Start of Text section

Over the years, we've formed a community, an identity.
After I graduated, I moved from my hometown in southern Oregon up to the (relatively) big city of Portland and met many more guys who, just like me, loved to play the game. In fact, ASL has introduced me to some of my very best friends. Andre Danielson, Dave Hauth, Stewart King, Sonny Hayes-Eberts... the list goes on and on. In Portland, we eventually formed our own club, the Berserk Commissars that, in its heyday had a dozen dedicated ASL players. But we were more than a club of game-playing geeks. We were a community of friends. We saw each other through marriages and divorces, growing families, aging parents.
|Berserk Commissars at Wild West Fest '97|
Front seat: Bruce Billett, Stewart King (driving)
Back seat: Carey Cardon, Andre Danielson, yours truly
Well, I guess I'm straying pretty far into my reverie, but the point is this: Boys, we're a dying breed.

End of Text section
Start of Collected material

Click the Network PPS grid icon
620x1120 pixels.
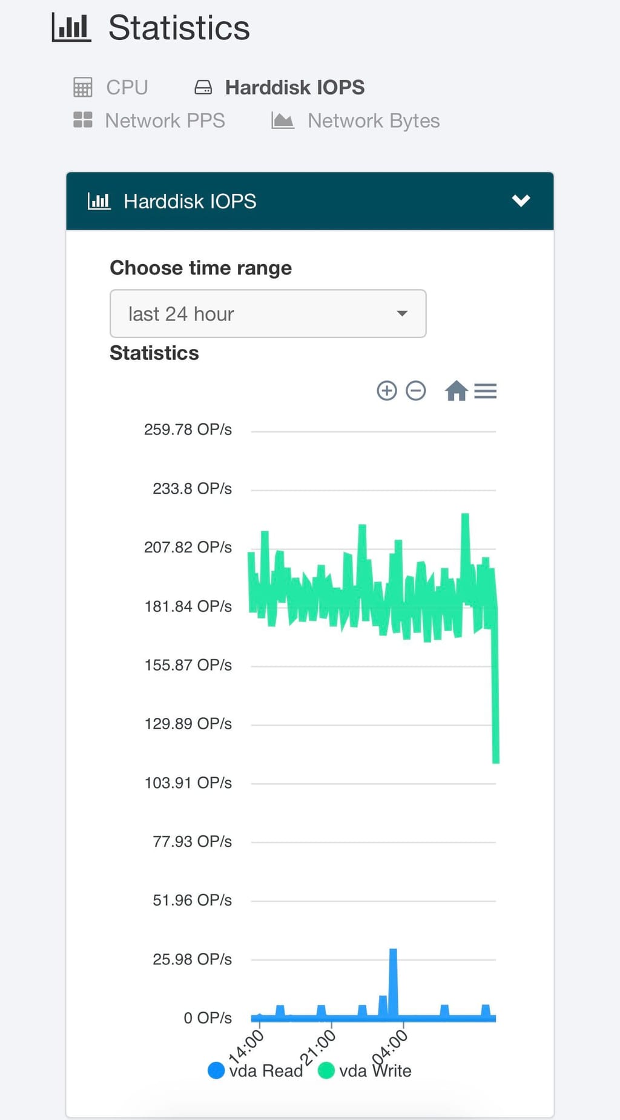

End of Collected material

_Task requirements_.
**A)** According to the passage about the Berserk Commissars, how many dedicated ASL players did the club have in its heyday?
**B)** Duplicate the passage about the Berserk Commissars word for word, starting at "Over the years, we've" and ending at "Stewart King (driving)".
Answer from the passage about the Berserk Commissars alone, without drawing on the material.

_Solved tasks_.
**A)** A dozen.

**B)**
Over the years, we've formed a community, an identity.
After I graduated, I moved from my hometown in southern Oregon up to the (relatively) big city of Portland and met many more guys who, just like me, loved to play the game. In fact, ASL has introduced me to some of my very best friends. Andre Danielson, Dave Hauth, Stewart King, Sonny Hayes-Eberts... the list goes on and on. In Portland, we eventually formed our own club, the Berserk Commissars that, in its heyday had a dozen dedicated ASL players. But we were more than a club of game-playing geeks. We were a community of friends. We saw each other through marriages and divorces, growing families, aging parents.
|Berserk Commissars at Wild West Fest '97|
Front seat: Bruce Billett, Stewart King (driving)